(Records from a pointing dataset)
--- Begin ---
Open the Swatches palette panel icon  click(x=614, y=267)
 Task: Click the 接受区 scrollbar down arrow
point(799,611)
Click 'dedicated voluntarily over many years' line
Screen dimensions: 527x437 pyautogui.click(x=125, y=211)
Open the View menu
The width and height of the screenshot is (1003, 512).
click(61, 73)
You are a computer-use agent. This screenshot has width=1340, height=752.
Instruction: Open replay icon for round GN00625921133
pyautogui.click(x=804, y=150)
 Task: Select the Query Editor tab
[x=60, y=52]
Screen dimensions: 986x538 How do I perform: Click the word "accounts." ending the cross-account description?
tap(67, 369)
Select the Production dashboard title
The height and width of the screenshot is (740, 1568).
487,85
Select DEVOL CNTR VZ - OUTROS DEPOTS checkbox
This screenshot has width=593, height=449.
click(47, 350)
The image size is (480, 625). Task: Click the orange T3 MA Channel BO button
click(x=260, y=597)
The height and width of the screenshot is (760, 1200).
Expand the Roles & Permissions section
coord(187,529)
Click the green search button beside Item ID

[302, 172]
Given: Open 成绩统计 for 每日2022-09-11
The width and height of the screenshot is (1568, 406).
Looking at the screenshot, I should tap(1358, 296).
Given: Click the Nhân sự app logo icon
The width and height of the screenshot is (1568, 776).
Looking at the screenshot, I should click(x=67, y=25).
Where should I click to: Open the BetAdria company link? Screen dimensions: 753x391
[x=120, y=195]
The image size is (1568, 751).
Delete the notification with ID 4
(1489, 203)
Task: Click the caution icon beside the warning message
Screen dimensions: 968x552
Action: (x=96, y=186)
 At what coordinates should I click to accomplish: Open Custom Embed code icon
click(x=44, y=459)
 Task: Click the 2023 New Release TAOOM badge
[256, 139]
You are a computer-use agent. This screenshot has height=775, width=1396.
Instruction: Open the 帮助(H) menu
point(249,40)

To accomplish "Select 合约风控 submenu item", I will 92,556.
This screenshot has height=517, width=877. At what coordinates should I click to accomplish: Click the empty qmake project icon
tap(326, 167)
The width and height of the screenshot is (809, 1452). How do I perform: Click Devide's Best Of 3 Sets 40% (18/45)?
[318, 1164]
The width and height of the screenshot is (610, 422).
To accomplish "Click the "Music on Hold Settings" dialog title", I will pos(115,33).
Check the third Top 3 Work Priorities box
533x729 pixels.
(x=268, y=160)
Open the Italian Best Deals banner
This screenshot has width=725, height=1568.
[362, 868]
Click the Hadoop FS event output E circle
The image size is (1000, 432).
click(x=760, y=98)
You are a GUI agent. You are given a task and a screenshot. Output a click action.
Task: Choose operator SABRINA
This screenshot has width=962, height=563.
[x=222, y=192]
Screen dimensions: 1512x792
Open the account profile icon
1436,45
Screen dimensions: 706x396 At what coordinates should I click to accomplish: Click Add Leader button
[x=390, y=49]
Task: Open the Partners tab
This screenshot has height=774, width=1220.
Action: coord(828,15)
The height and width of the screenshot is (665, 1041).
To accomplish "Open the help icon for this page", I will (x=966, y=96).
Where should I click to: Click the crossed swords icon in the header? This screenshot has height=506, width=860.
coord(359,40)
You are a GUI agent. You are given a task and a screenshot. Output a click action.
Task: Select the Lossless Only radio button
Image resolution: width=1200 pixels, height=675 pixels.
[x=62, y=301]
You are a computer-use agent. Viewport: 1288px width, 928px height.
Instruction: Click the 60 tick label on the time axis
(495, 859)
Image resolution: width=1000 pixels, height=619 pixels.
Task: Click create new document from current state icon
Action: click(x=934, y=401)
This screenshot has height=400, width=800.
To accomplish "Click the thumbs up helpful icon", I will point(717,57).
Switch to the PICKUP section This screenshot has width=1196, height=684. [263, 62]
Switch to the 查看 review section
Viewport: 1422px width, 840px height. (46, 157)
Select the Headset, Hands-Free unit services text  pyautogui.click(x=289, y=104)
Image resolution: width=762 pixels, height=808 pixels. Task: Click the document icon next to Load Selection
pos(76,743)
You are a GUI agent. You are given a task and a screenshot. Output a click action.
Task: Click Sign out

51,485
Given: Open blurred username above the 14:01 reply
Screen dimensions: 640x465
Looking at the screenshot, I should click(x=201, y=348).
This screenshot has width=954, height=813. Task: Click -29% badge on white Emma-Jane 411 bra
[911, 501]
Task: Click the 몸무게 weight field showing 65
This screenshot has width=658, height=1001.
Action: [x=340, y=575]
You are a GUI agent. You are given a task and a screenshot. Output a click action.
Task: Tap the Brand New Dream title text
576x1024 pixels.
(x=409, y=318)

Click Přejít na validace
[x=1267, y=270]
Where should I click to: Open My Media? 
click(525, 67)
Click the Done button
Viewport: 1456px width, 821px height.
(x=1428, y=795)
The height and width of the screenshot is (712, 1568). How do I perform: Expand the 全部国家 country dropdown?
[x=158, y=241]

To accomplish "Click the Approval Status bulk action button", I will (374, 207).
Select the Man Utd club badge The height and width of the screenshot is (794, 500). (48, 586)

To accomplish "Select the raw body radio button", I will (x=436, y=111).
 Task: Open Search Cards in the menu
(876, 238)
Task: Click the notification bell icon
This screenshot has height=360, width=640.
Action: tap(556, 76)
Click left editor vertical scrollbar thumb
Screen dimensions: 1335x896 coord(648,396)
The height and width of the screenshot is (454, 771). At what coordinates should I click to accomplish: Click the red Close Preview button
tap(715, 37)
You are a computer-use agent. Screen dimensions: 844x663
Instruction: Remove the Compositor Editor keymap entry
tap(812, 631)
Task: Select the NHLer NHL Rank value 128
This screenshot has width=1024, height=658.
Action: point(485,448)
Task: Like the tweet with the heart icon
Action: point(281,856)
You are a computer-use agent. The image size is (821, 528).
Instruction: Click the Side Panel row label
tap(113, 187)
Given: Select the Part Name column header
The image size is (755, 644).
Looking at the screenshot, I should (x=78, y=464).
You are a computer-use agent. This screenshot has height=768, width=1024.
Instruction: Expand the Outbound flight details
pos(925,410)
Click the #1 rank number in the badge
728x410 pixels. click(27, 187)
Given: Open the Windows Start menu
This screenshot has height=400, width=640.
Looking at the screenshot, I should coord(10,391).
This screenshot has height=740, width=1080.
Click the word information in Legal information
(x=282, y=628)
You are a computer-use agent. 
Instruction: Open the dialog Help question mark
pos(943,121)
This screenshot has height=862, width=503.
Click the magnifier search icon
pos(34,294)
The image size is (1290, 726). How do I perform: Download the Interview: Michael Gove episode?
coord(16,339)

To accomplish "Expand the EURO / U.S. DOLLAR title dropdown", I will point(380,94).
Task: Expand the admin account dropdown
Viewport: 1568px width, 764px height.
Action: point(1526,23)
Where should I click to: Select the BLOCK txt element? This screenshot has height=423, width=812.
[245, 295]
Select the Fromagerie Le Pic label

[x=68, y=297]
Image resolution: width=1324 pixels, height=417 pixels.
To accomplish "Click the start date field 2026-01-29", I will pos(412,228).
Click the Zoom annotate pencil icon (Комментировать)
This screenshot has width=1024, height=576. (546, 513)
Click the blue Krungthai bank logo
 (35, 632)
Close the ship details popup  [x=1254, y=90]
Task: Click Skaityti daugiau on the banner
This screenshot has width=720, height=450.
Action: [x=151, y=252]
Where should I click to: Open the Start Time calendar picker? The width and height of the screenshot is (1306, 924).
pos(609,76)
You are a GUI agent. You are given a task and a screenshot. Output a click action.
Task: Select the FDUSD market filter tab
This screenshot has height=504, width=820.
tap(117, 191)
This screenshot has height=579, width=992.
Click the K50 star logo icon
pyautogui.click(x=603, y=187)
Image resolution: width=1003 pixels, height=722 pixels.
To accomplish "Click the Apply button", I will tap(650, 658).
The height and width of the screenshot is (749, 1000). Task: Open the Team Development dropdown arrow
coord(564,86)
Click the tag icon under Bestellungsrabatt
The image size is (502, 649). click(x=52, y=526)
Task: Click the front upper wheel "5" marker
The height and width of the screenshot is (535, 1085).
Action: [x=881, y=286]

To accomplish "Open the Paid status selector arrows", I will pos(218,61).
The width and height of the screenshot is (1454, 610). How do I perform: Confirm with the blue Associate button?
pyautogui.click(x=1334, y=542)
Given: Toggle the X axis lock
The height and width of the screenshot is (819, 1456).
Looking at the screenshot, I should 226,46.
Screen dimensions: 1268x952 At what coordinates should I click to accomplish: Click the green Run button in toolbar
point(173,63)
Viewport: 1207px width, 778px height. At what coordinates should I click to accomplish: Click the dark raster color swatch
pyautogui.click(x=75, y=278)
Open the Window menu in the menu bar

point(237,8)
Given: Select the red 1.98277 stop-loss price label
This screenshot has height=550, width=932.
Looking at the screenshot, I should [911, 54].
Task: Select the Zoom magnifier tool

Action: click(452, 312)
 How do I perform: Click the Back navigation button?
--- End ---
_EXERCISE AIM_.
Recast the items as a JSON list of strings with one string per line and no blank lines. Start at the line containing "The height and width of the screenshot is (760, 1200)." and end at the line containing "Looking at the screenshot, I should tap(1358, 296).".

_SOLUTION TO THIS TASK_.
[
  "The height and width of the screenshot is (760, 1200).",
  "Expand the Roles & Permissions section",
  "coord(187,529)",
  "Click the green search button beside Item ID",
  "[302, 172]",
  "Given: Open 成绩统计 for 每日2022-09-11",
  "The width and height of the screenshot is (1568, 406).",
  "Looking at the screenshot, I should tap(1358, 296)."
]